Carmille et les cartes perforées de Vichy
À l'automne 1941, dirige le Service national des statistiques (SNS), créé quelques mois plus tôt à Vichy par fusion des services de démographie et de la statistique générale. Polytechnicien et contrôleur général de l'armée, il a doté le SNS de centaines de machines mécanographiques à cartes perforées Bull et Hollerith, capables de traiter en série des millions de dossiers individuels. C'est l'un des appareils administratifs les plus puissants d'Europe pour dénombrer et classer la population.
Le régime entend mobiliser cet outil. La loi du 11 octobre 1940 a institué un identifiant individuel et un grand recensement de tous les habitants. Les colonnes du questionnaire prévoient l'enregistrement de la confession et de l'origine, dans la logique du statut des Juifs d'octobre 1940 et du fichage déjà engagé par la préfecture de police à Paris. Les autorités allemandes comme le Commissariat général aux questions juives attendent du SNS des listes nominatives.
Carmille se trouve ainsi placé au cœur d'un dispositif administratif aux usages lourds de conséquences. Fonctionnaire de l'État français, technicien reconnu, il sait que sa décision engage à la fois sa carrière, son institution et le sort des populations visées. Pris entre les ordres reçus, les attentes de l'occupant et sa propre conscience, le chef du Service national des statistiques doit arrêter la conduite à tenir.
Que doit faire René Carmille face au recensement et au fichage des Juifs ?
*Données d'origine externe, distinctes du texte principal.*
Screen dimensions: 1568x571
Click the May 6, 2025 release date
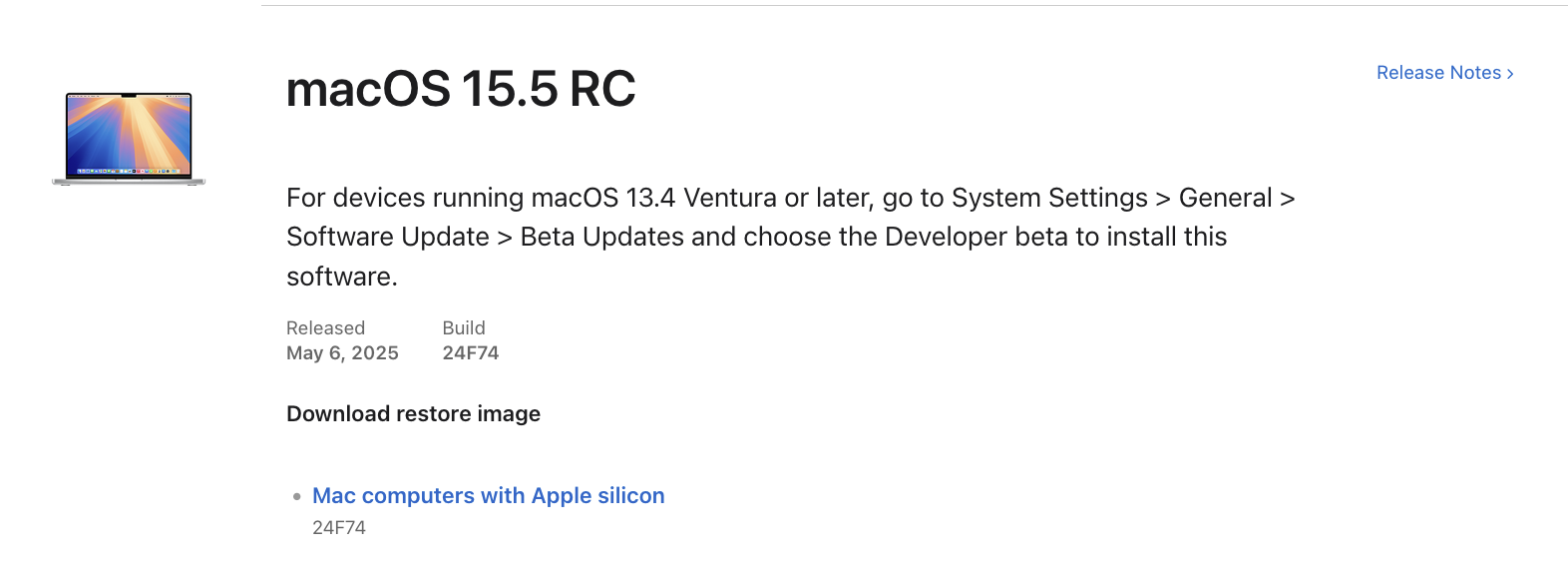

Carmille choisit de saboter discrètement l'exploitation des données : en réalité agent de la Résistance (réseau Marco Polo), il n'établit jamais le fichier nominatif des Juifs réclamé par les autorités. La colonne 11, censée recenser la religion, n'est tout simplement pas dépouillée ; les cartes correspondantes restent inexploitées. Mieux, il détourne l'immense capacité mécanographique du SNS pour préparer une mobilisation clandestine, en repérant notamment les hommes mobilisables en vue d'une armée de revanche. Son double jeu retarde et entrave le travail statistique attendu par Vichy et l'occupant. Démasqué, il est arrêté par la Gestapo de Klaus Barbie à Lyon en février 1944, torturé, puis déporté ; il meurt au camp de Dachau en janvier 1945. Les historiens, dont Robert Carmille et l'Américain Edwin Black, ont depuis souligné que son sabotage de la colonne « religion » a probablement contribué à limiter le repérage administratif des Juifs en zone non occupée.